(Data excerpts)
▽

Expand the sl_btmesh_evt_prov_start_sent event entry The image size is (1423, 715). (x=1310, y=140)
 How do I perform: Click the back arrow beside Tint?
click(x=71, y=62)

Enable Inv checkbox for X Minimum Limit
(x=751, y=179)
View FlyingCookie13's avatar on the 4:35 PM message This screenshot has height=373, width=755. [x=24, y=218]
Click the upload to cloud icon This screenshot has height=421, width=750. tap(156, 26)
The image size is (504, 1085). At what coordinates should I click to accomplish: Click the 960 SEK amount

△
▽

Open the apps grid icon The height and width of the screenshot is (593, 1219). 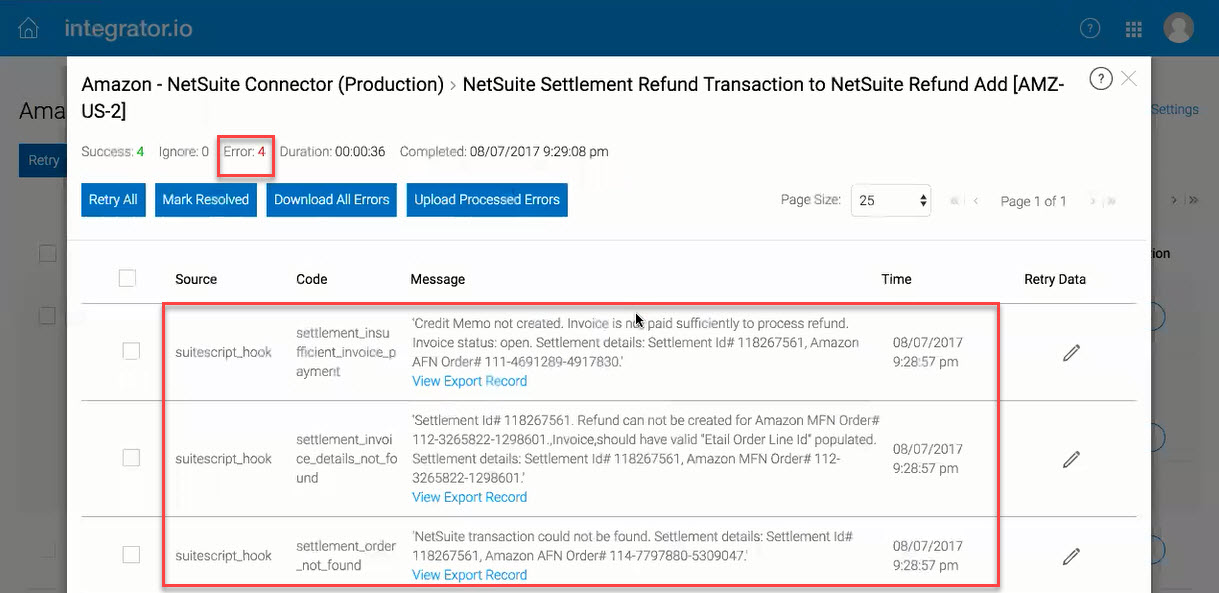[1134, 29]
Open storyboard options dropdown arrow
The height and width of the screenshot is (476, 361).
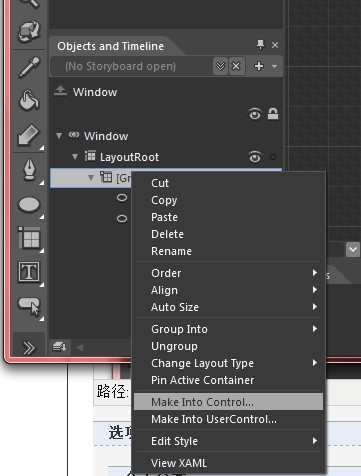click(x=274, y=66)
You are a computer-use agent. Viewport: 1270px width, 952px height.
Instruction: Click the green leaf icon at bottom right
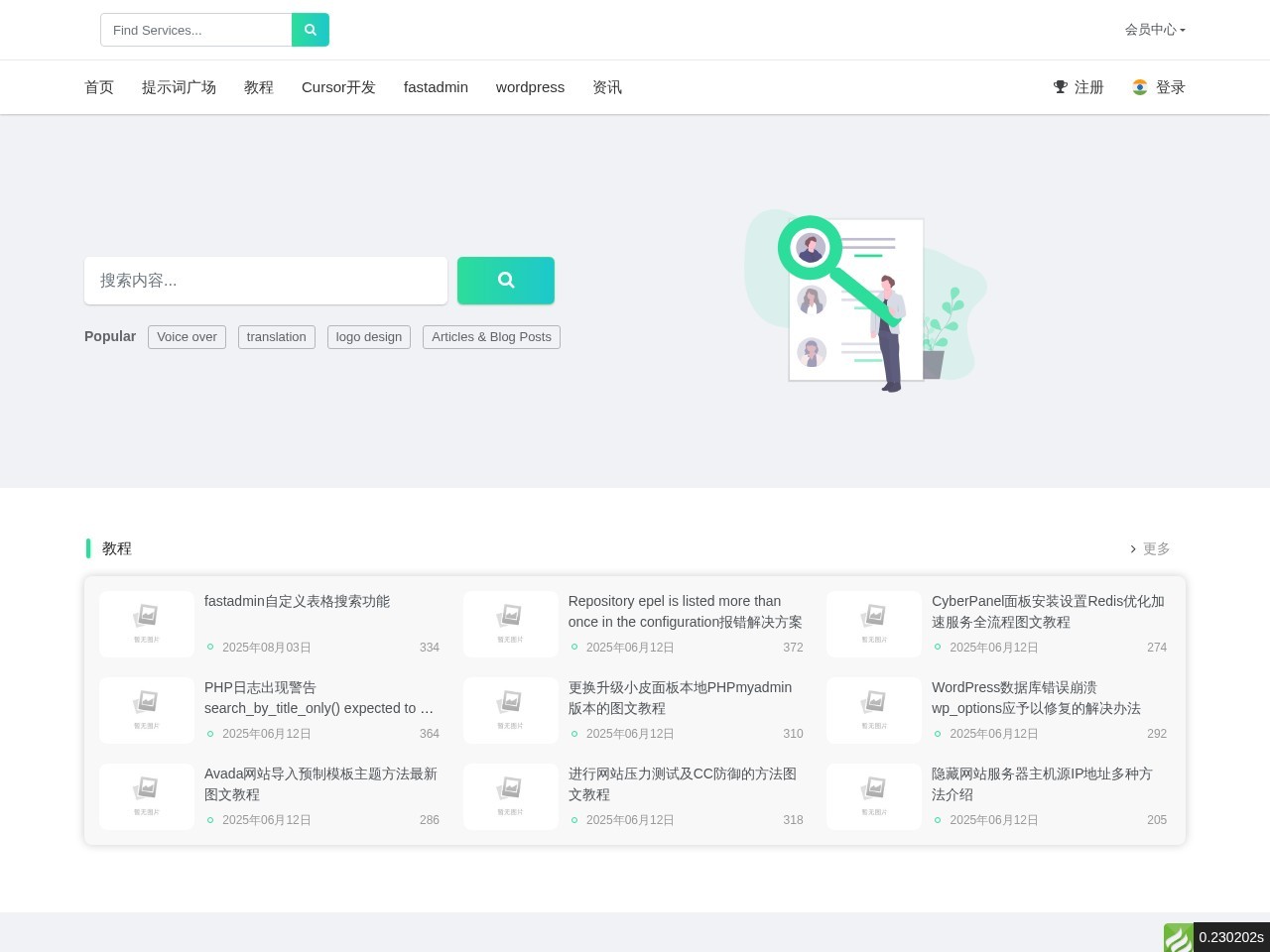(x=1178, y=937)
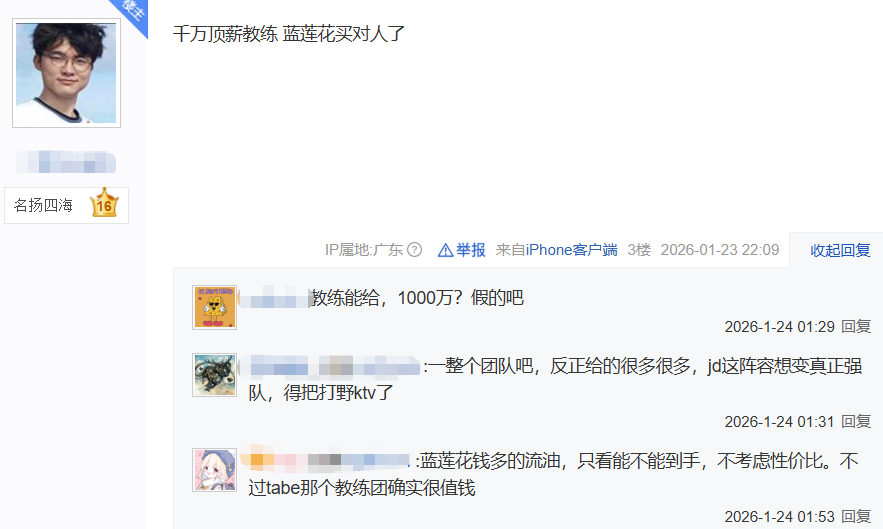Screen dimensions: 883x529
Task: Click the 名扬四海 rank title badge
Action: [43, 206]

△

▶ _What you are asked to do_:
Copy the lines above exactly. Start with the line containing "How do I perform: Click", end with the line containing "View FlyingCookie13's avatar", and include both.

▶ _Task answer_:
 How do I perform: Click the back arrow beside Tint?
click(x=71, y=62)

Enable Inv checkbox for X Minimum Limit
(x=751, y=179)
View FlyingCookie13's avatar on the 4:35 PM message This screenshot has height=373, width=755. [x=24, y=218]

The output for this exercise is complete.